CoQ10 is used for energy production of cells. So when the cell doesn't have enough energy it will not create the important building blocks it should. Statins stop production of CoQ10 a vital part of the energy production process. Therefore cells will not build collagen for example. Collagen is a protein structure that is the connective tissue of our body. If the connective tissue is not healthy then injury could easily occur. If you have a thinner tendon in your achilles may not be strong enough to hold your weight and you may be injured, just by walking and it may cause more
Take a more natural route to decrease the cholesterol.

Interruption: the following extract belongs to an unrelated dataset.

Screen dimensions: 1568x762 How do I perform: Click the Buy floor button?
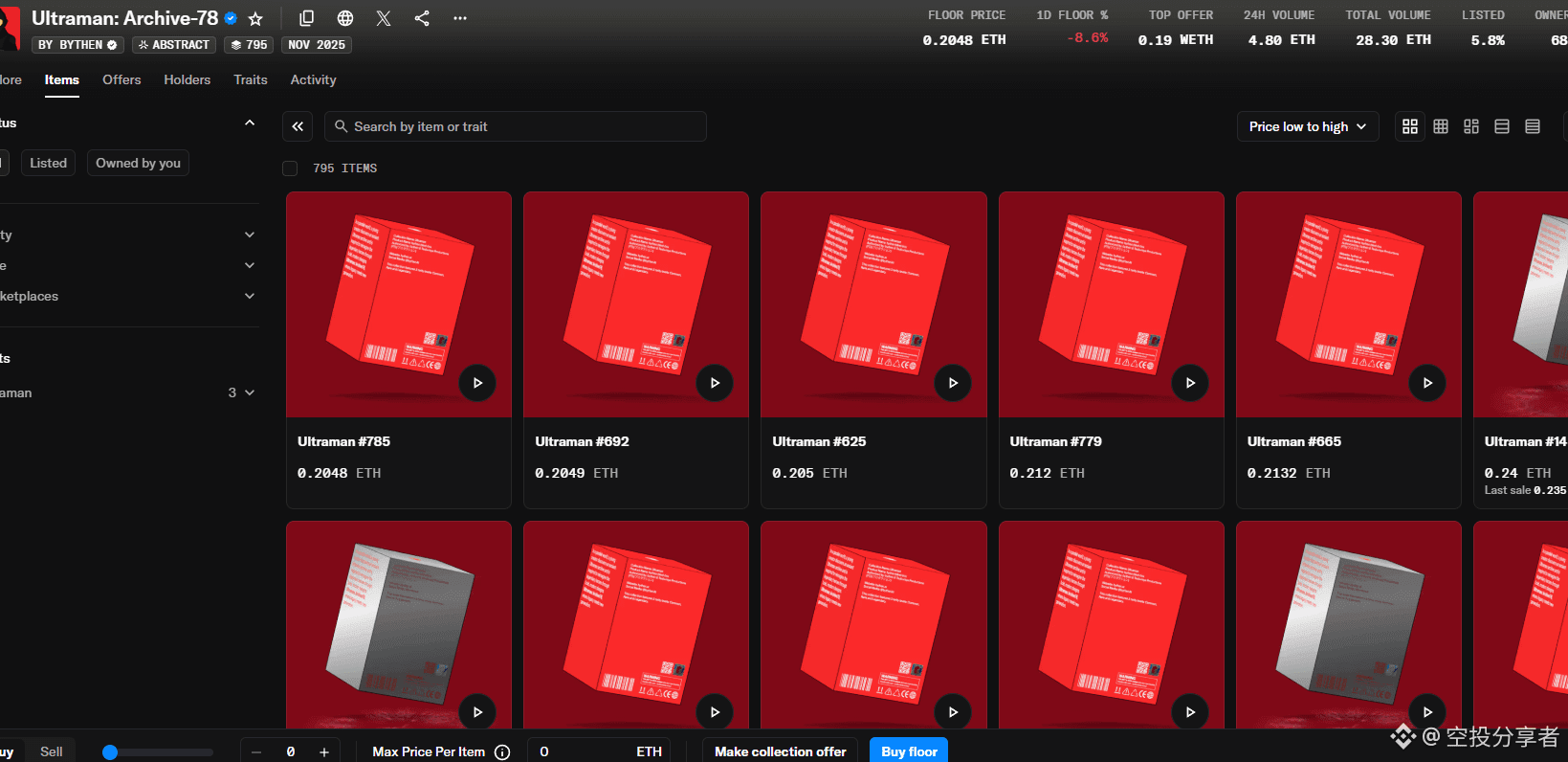pos(908,751)
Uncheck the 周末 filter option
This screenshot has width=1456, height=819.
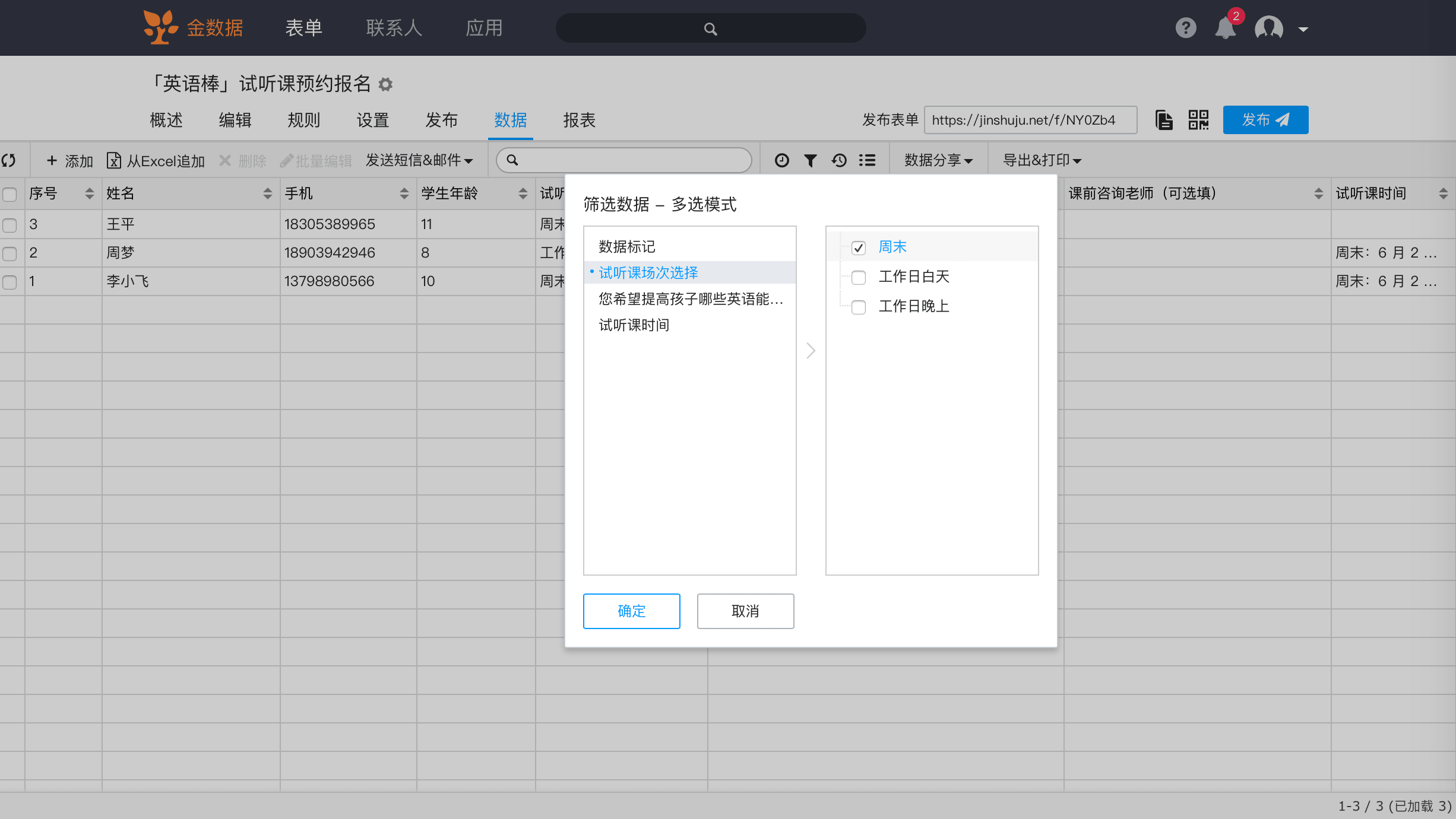click(x=859, y=247)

Regression of Achilles tendon thickness after statin treatment in patients with familial hypercholesterolemia: An ultrasonographic study; Tsouli SG, Xydis V, Argyropoulou MI, Tselepis AD, Elisaf M, Kiortsis DN; Atherosclerosis (Nov 2008)

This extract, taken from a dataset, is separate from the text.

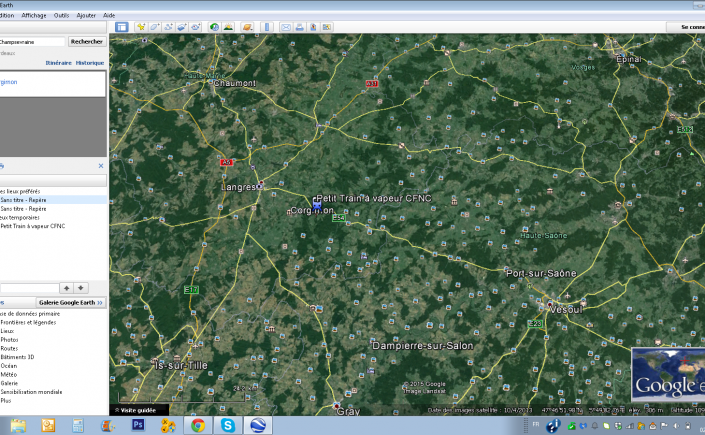Click the add placemark pushpin icon
705x435 pixels.
(141, 26)
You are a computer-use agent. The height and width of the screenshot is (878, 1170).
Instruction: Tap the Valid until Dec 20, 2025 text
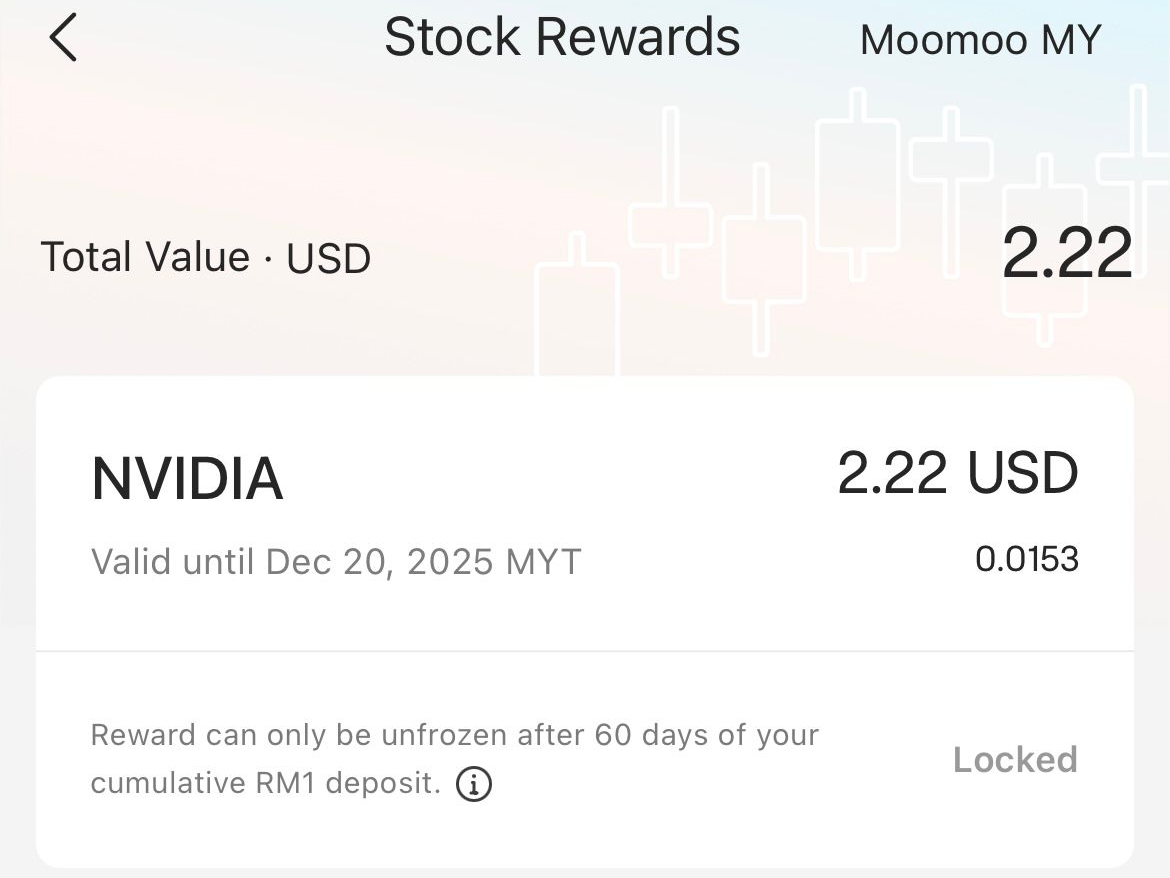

OBJECTIVE: Achilles tendon xanthomas (ATX) have been associated with increased cardiovascular risk in patients with familial hypercholesterolemia (FH). The aim of this study was to evaluate clinical and ultrasonographic changes of ATX in patients with FH under statin treatment. METHODS: Achilles tendon thickness (ATT) and echostructure were studied by ultrasonography (US) in 80 unrelated heterozygous FH patients and in 80 age- and sex-matched controls. For ATT measurements the anterioposterior diameter (mm) of the Achilles tendon was measured on sagittal scans. Patients were treated with atorvastatin (mean dose 20+/-10mg/day) and a follow-up examination was performed 12 months later. RESULTS: Clinical examination revealed xanthomas in 15 patients. On US normal fibrillar echostructure (grade 1) of the Achilles tendon (AT) was observed in 42 patients, abnormal echostructure with diffuse heterogeneous echo pattern (grade 2) in 30 patients and focal hypoechoic lesions (grade 3) in 8 patients. At baseline, ATT of all patients (5.23+/-0.91mm) was significantly larger compared with controls (4.20+/-0.70mm) (p<0.05). Patients with grades 2 (5.20+/-0.60mm) and 3 (6.98+/-1.07mm) had significantly larger ATT than those with grade 1 (4.90+/-0.55mm), p<0.05. Patients with grade 1 showed significant reduction in ATT after statin treatment (from 4.90+/-0.55mm to 4.50+/-0.43mm, p<0.01). In patients with grades 2 and 3 abnormal echostructure remained unchanged and no significant reduction in ATT was observed. CONCLUSION: Statin treatment reduces ATT in FH patients with normal AT echostructure. Ultrasound detects AT structural involvement and is useful in the monitoring of response to treatment.